Do you have a load balancer in front of your existing apps? Have you looked at Consul + Connect? Connect and service mesh have these capabilities using Envoy.
There will be multiple IIS websites and application pools, each with their own domain name and a Web.config containing general config, secrets and bindings. What is the best way to manage this?
Since you mentioned you have experience with Docker, have you thought about breaking the monolith into individual Docker containers? That sounds like it might be a lot easier to deploy than the method you have now.
Each update to the app will be accompanied by a database migration that will need to be applied at approximately the time when we are updating the application code (served by the Windows IIS task driver). How do we run these migrations?
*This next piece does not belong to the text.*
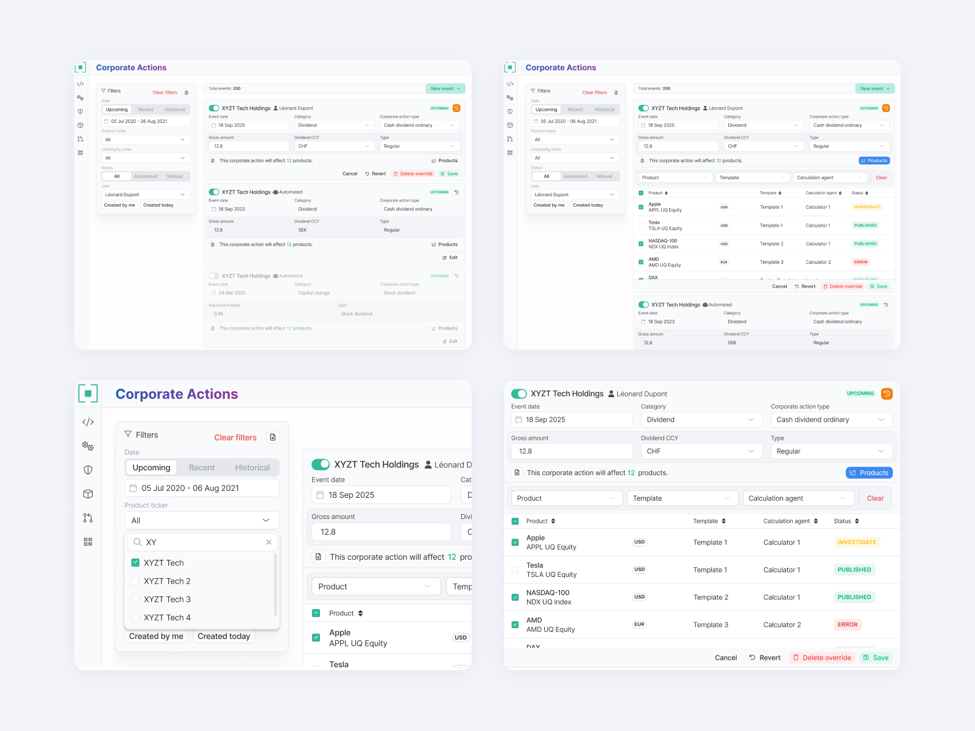Image resolution: width=975 pixels, height=731 pixels.
Task: Open the QR code icon in the enlarged sidebar
Action: tap(88, 542)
This is a grey area for me but sounds like a task for CICD - potentially look at their new tool called waypoint and see if you can build some sort of CICD pipeline to do this?
I am also truggling a bit to find the best way to run databases in Nomad. Preferably we’d like to spin those up in the same manner as other nodes in Nomad, almost like a Database-as-a-service, in the same way that is possible in Portworx (from what I understand).
The way I treat databases is they are long lived. Aka why not run them as containers inside of docker with some type of persisted volume but use Nomad as the scheduler for this logic? Aside from schema updates once deployed databases typically don’t go away, not sure what the use case is for wanting have databases that are ephemeral from what it sounds.
Great, I’ll do some more investigations on both of these options.
We don’t have any load balancers in our current infrastructure. Thanks for the suggestion, will take a look at how Consul + Connect can help.
We have not tried to dockerize the app yet, but that might be the best way to start our way to a more manageable and scaleable infrastructure. We fear that some parts of it might require some heavy changes (dependecies, upgrade procedures etc), but I guess there is no way around it.
We are using GitHub Actions as our CICD tool for our simpler apps. Was considering perhaps running the migrations as a Nomad-job as a step in a GitHub Actions pipeline. Just not sure how to handle any errors that might occur. I guess this will be a general issue, no matter what tech we choose.
I am looking to run them as containers inside Nomad. What I’d like is for them is for the system to be able to handle a complete failure of the node thats running it - and spin up another instance quickly - with all the data still there. This requires that the data is safely isolated from the node that failed. I am unfortunately not that familiar with my options for how to achieve this - so this might all be much simpler to implement then I am visioning.
Again, thanks for taking the time to reply. Lots of good suggestions I’ll take a deep dive into the resources for the projects you mentioned.